The question of Daniel Holden’s innocence has always been Rectify’s low hanging fruit. If Sundance’s first original drama aired on network TV, the ads every week would feature variations of “did he do it?” along with some gripping music and a voiceover, but creator Ray McKinnon never made that the focal point of his masterpiece. In the week leading up to Rectify’s finale, I got the sense that we weren’t going to get any definitive closure. The four seasons we spent with Daniel remind us that life doesn’t work like that. Thankfully, the finale didn’t tell us anything different.
It’s easy to forget that the entirety of the show takes places over a few short months. The circumstances surrounding Daniel’s life barely change over the course of the series. He’s on the road to recovery and probable exoneration, but that’s about it thirty episodes later. Rectify’s pacing is a true marvel, moving at a glacier slow speed but with such precision that it’s easy to forget just how little time has passed, though for a show about a man who spent nineteen yeas in solitary confinement, it feels oddly fitting.
Part of the beauty of Rectify is that we’ll never know if Daniel really did it or not. The show supplied enough details to suggest Chris Nelms killed Hanna Dean, but never fully lets its lead off the hook. Daniel himself claimed to not remember in the season opener, understandable considering he was on mushrooms that night. Most shows would be ripped apart for not definitively revealing the killer, but Rectify managed to frame its narrative so that it almost would have been a cop out to supply the answer.

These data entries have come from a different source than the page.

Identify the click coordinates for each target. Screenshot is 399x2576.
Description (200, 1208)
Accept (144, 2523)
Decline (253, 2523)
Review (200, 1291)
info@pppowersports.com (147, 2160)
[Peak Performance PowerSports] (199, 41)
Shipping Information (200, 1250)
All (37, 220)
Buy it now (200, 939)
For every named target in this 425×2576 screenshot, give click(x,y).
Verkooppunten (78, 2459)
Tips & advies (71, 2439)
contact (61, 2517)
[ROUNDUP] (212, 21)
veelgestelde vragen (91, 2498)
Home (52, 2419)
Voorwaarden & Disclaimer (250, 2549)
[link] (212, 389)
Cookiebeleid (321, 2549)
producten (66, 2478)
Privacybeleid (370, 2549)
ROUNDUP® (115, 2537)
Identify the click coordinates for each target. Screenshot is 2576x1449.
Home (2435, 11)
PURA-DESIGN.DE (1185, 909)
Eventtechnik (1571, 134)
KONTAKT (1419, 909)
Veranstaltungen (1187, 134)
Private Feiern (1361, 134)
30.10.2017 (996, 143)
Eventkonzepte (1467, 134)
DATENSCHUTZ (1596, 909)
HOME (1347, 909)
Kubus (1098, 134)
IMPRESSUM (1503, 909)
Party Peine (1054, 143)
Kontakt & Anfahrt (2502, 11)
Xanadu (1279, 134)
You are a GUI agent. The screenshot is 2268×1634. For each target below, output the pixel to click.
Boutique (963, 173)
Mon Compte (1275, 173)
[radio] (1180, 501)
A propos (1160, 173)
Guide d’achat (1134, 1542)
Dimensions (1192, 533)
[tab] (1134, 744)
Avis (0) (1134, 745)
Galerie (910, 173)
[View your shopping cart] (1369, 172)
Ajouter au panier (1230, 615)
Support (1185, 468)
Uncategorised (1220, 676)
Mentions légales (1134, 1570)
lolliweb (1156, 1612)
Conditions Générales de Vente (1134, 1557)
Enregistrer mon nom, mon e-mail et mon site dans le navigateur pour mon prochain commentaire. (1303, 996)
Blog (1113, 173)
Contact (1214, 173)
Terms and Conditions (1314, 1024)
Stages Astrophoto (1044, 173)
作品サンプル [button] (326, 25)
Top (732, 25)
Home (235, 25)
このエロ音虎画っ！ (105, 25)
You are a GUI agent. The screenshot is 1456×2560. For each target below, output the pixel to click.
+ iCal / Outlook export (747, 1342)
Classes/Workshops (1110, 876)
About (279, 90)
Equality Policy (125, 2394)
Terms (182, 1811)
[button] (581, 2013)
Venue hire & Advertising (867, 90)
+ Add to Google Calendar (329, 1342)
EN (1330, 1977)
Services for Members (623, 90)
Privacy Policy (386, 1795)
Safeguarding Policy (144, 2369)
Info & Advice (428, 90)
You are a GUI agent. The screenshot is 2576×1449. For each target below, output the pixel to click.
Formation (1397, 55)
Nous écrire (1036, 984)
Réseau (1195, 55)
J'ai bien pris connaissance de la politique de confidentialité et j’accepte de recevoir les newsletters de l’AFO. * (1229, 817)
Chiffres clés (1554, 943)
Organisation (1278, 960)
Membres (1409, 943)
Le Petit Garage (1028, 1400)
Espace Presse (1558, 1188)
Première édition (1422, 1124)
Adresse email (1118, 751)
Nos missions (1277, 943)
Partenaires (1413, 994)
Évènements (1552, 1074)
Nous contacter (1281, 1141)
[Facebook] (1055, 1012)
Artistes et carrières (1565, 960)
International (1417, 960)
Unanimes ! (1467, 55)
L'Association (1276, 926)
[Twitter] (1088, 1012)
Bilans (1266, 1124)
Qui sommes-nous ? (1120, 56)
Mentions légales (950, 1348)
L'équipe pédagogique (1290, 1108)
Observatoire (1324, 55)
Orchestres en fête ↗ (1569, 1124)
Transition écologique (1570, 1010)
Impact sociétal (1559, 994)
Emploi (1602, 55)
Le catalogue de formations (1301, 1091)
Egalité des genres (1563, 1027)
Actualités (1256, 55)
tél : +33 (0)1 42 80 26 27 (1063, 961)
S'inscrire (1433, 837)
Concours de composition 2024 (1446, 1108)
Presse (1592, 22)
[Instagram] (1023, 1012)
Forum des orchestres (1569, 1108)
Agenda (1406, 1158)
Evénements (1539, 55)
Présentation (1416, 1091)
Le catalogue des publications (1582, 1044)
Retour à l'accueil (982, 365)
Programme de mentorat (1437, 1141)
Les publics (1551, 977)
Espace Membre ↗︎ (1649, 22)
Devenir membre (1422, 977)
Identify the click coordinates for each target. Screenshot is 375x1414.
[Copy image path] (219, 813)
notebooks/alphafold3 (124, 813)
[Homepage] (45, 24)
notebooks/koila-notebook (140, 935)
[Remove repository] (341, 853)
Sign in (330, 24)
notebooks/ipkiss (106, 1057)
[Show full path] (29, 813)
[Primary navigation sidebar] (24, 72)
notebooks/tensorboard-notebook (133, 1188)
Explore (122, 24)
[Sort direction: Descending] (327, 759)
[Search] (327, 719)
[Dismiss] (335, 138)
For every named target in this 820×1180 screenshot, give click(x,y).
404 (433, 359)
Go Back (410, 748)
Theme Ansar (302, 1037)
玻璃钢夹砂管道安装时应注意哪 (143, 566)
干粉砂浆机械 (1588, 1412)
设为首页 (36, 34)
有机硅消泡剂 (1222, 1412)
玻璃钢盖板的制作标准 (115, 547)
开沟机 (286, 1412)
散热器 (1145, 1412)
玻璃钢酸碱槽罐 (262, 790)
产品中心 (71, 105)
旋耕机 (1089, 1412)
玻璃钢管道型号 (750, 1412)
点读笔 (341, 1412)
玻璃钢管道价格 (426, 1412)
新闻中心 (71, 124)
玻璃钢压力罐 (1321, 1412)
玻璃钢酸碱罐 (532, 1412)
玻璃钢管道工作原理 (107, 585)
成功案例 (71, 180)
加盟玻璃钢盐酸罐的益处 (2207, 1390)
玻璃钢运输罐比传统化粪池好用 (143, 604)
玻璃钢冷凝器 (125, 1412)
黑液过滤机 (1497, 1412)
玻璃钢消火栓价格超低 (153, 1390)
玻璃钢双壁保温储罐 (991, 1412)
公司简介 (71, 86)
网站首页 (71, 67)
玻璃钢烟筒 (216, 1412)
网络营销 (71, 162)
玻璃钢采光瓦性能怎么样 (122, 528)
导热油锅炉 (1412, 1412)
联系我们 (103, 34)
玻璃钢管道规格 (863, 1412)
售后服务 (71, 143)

That’s also really not what Rectify was ever about. As Daniel put it in the finale, an exoneration would be only good for an occasional visit home, plus any future Google searches by artsy companions. He won’t get his years back. Some people in Paulie will always think he did it. Rectify never tried to trick its audience into thinking otherwise.
I didn’t think the season finale was the best episode of the season. I’m glad it didn’t try to be. There were so many deeply moving scenes throughout the season that you almost couldn’t imagine that there were any heartstrings left to tug. Of course Rectify managed to find a few, but the goodbyes offered in the final episode ended on a happier note than what we’ve come to expect from the show over the years.
Rectify’s conclusion had all the makings of a proper TV finale set through the lens of one of the most unique shows ever to air. We got to see familiar faces one last time, without the kind of shock scene that would have felt out of place. The best TV finales are the ones that remind you why you loved the show to begin with. The final dream sequence offered the only kind of conclusion Rectify could offer, bringing the show to an end knowing full well that Daniel Holden’s story is far from over.
Few shows demonstrate such mastery of the craft. Like The Wire before it, Rectify won no major awards and never achieved a sizable following while it was on the air. Both are fairly unwelcoming in their brutally honest deliveries, which rarely spare punches to their characters. Hopefully history will rectify Rectify’s standing in this so-called “golden age of television,” but until then we can rest easy knowing what a fantastic piece of art we got to enjoy.